**Exercise**
Format the entries starting at the line containing "Given: Expand more menu on ningensekai tweet" and ending at the line containing "should pyautogui.click(x=770, y=838)." as a two-column CSV with the headers instruction and response, one row per entry, with each value in a single quoted field and line breaks turned into spaces. Leave the pictures out.

**Given data**
= = =

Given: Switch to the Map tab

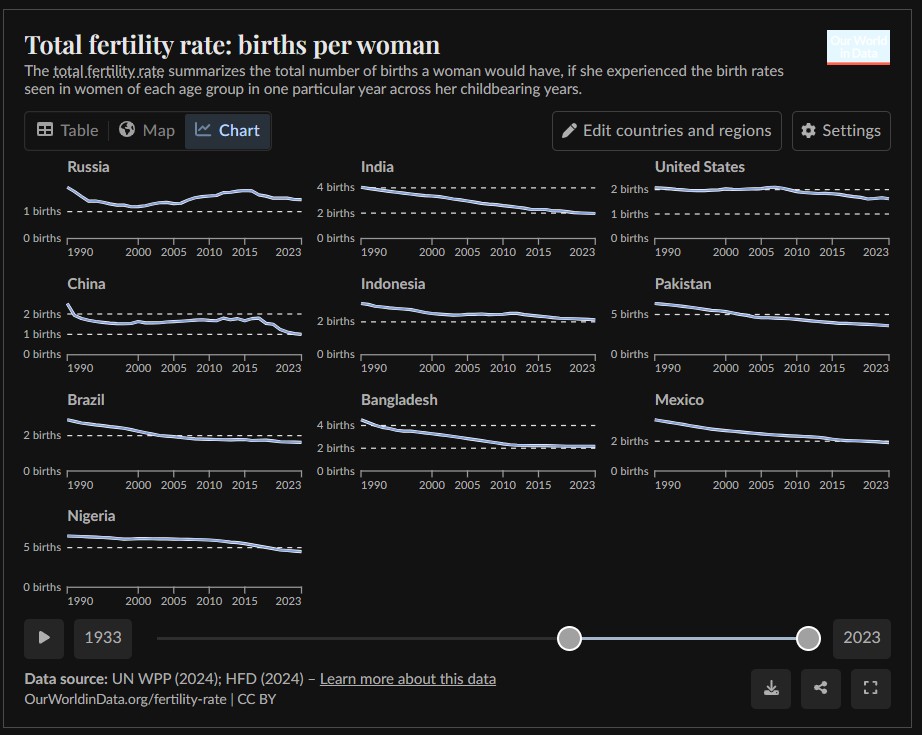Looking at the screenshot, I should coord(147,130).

= = =

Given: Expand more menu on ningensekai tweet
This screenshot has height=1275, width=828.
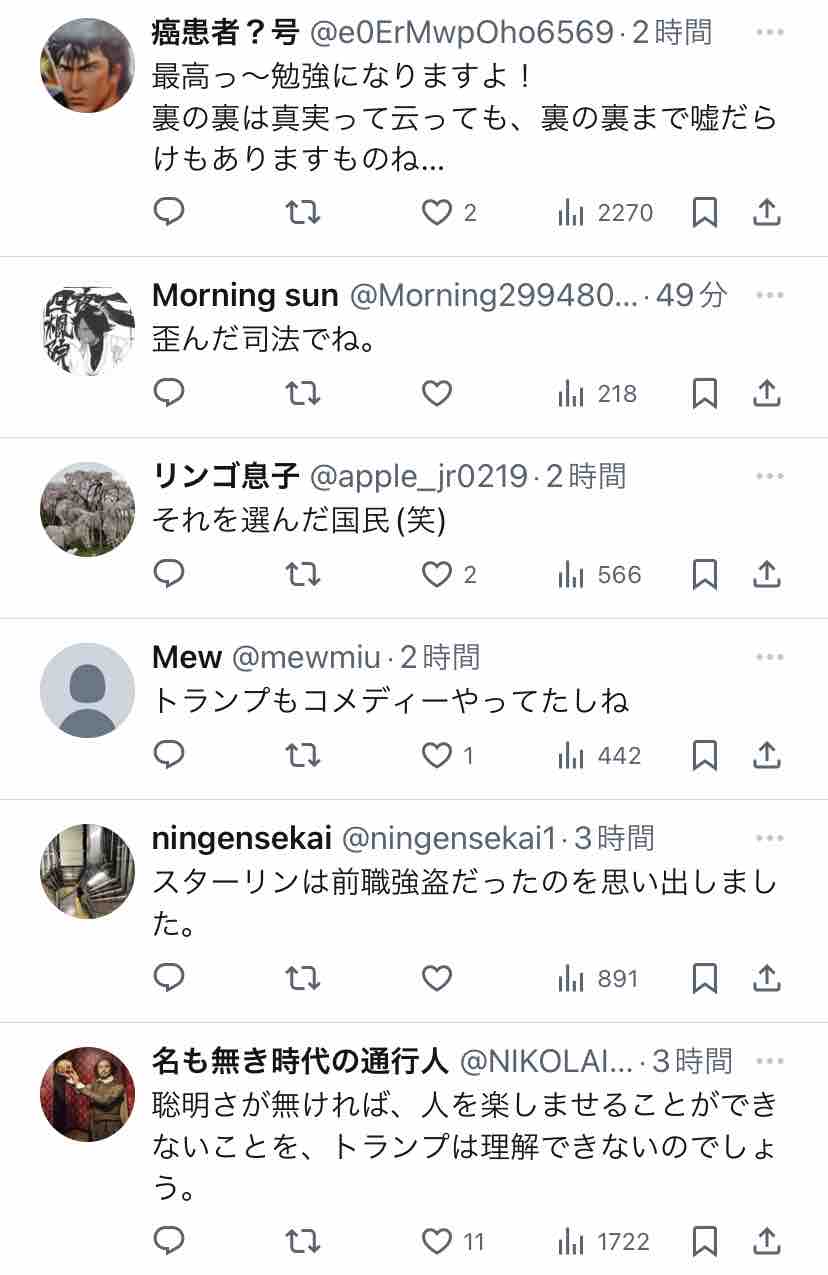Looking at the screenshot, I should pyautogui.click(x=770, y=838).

= = =

**Solved problem**
instruction,response
"Given: Expand more menu on ningensekai tweet This screenshot has height=1275, width=828.","Looking at the screenshot, I should pyautogui.click(x=770, y=838)."